BEGIN

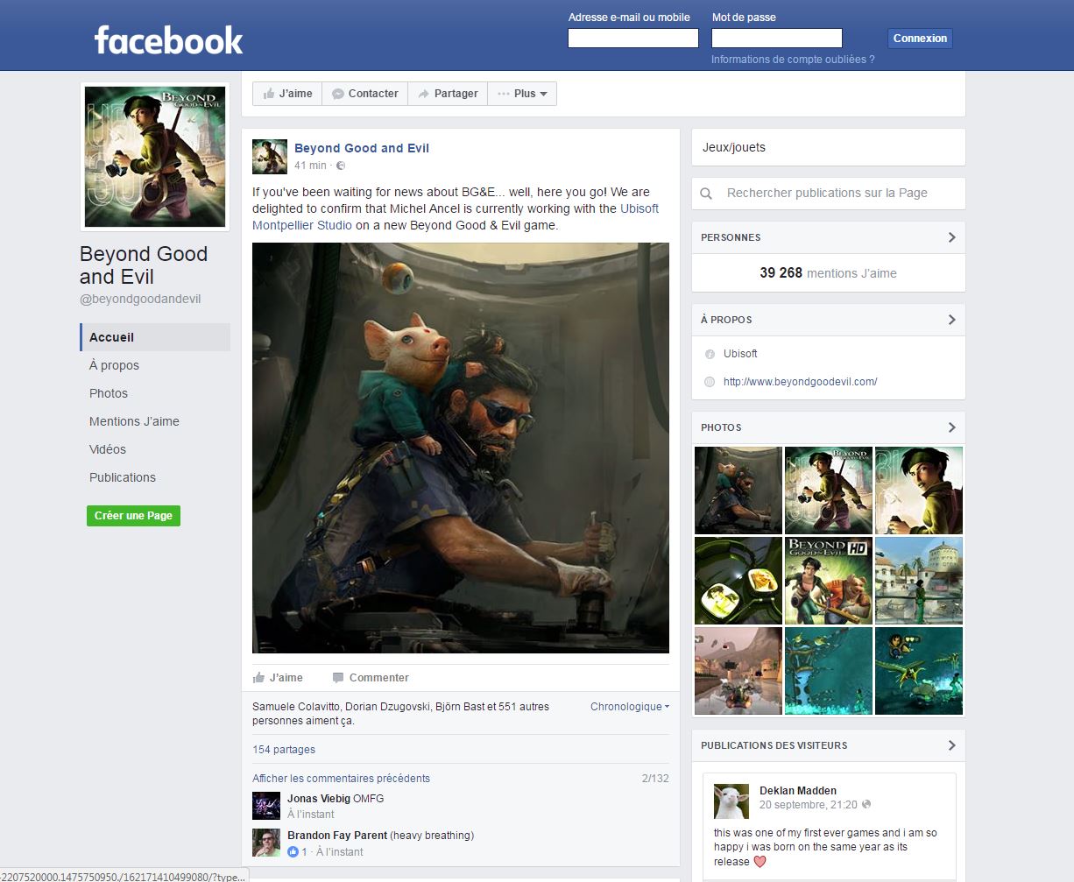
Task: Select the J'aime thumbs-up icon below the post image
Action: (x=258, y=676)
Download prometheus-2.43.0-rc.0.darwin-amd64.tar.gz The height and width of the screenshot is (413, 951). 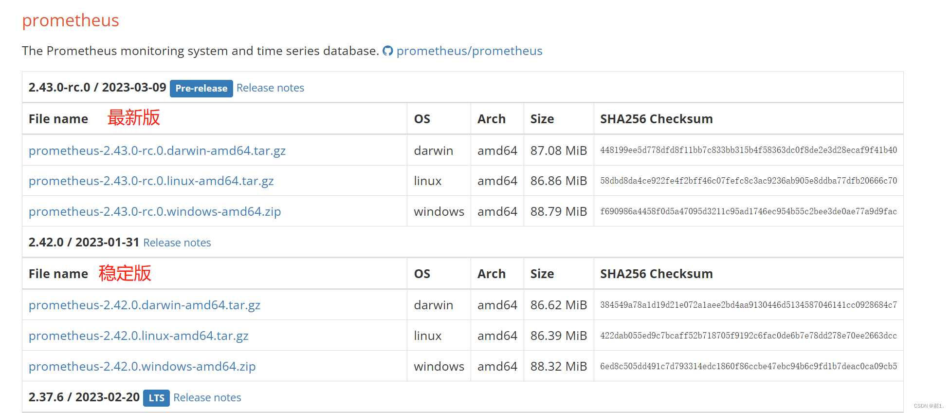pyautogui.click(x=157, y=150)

END
BEGIN

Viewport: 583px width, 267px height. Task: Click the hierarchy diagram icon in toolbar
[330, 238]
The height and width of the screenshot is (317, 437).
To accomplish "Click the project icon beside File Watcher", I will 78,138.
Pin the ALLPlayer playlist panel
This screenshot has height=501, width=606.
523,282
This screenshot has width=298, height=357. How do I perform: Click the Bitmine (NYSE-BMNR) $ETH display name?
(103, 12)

END
BEGIN

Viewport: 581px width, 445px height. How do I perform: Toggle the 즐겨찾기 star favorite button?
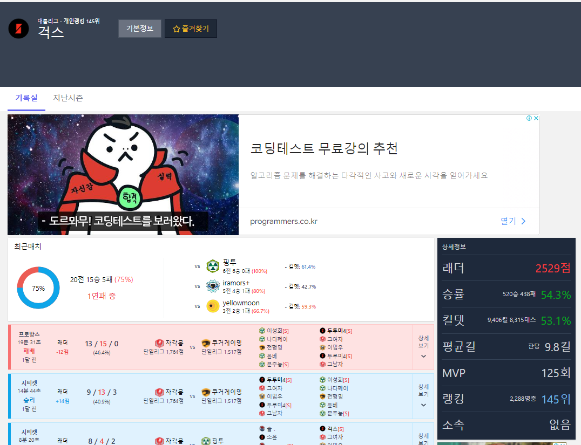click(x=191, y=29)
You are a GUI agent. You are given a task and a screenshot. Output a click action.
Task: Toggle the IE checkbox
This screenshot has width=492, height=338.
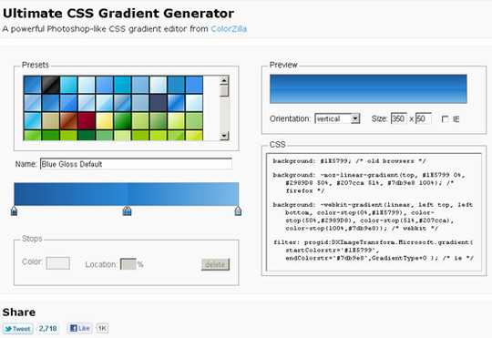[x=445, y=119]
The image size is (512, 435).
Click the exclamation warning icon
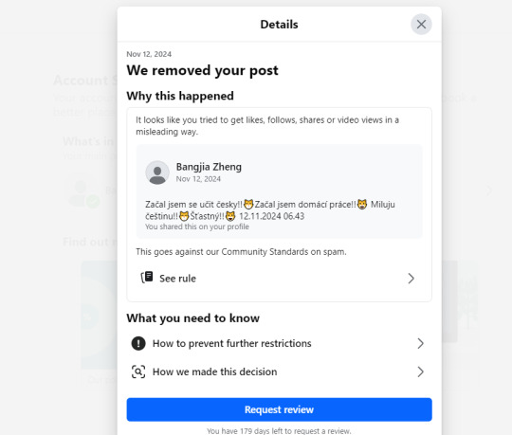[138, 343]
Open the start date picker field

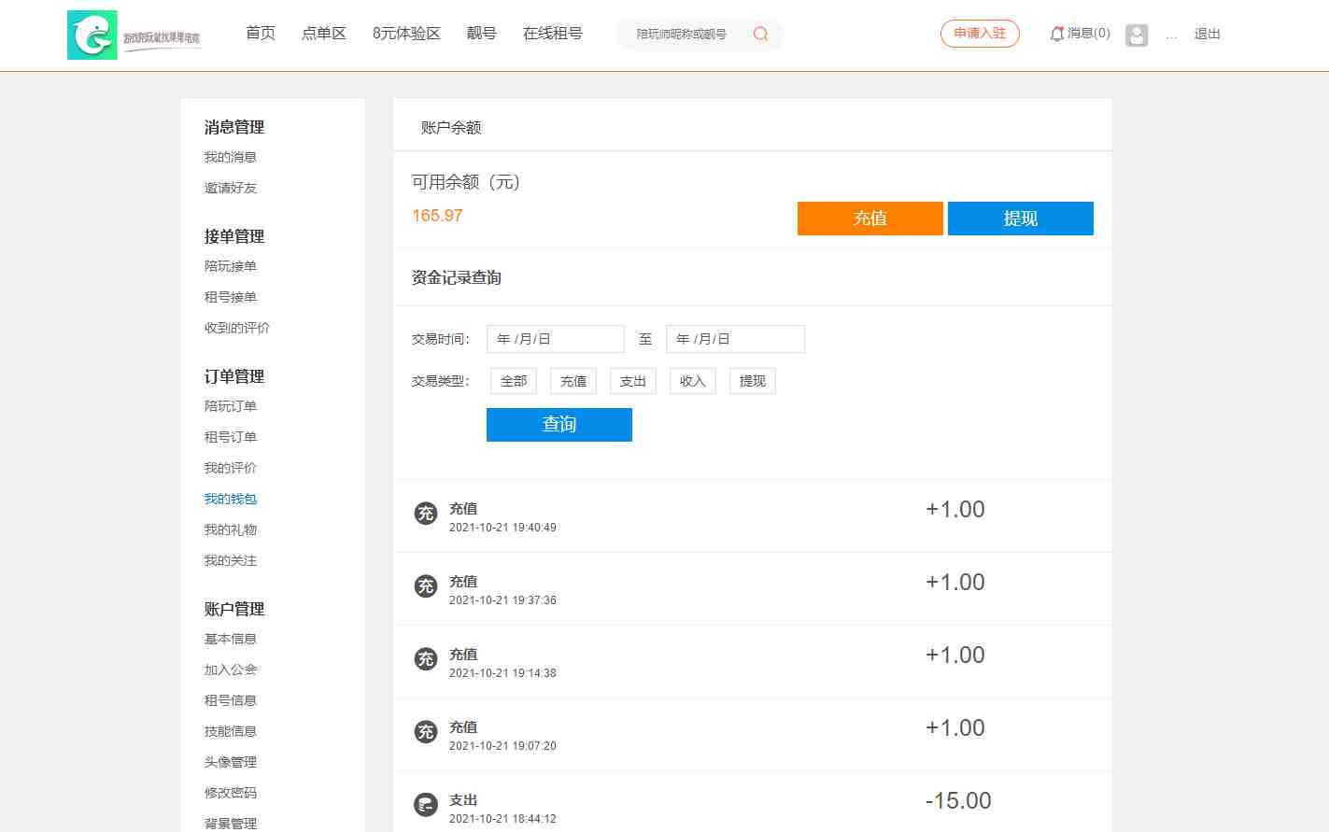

END

About this exercise ->
From the records above, copy only the lines running from the line holding "This screenshot has width=492, height=338." through the line holding "Open the start date picker field", with no pictures.

Solution to this problem ->
This screenshot has width=492, height=338.
[x=445, y=119]
The image size is (512, 435).
Click the exclamation warning icon
[138, 343]
Open the start date picker field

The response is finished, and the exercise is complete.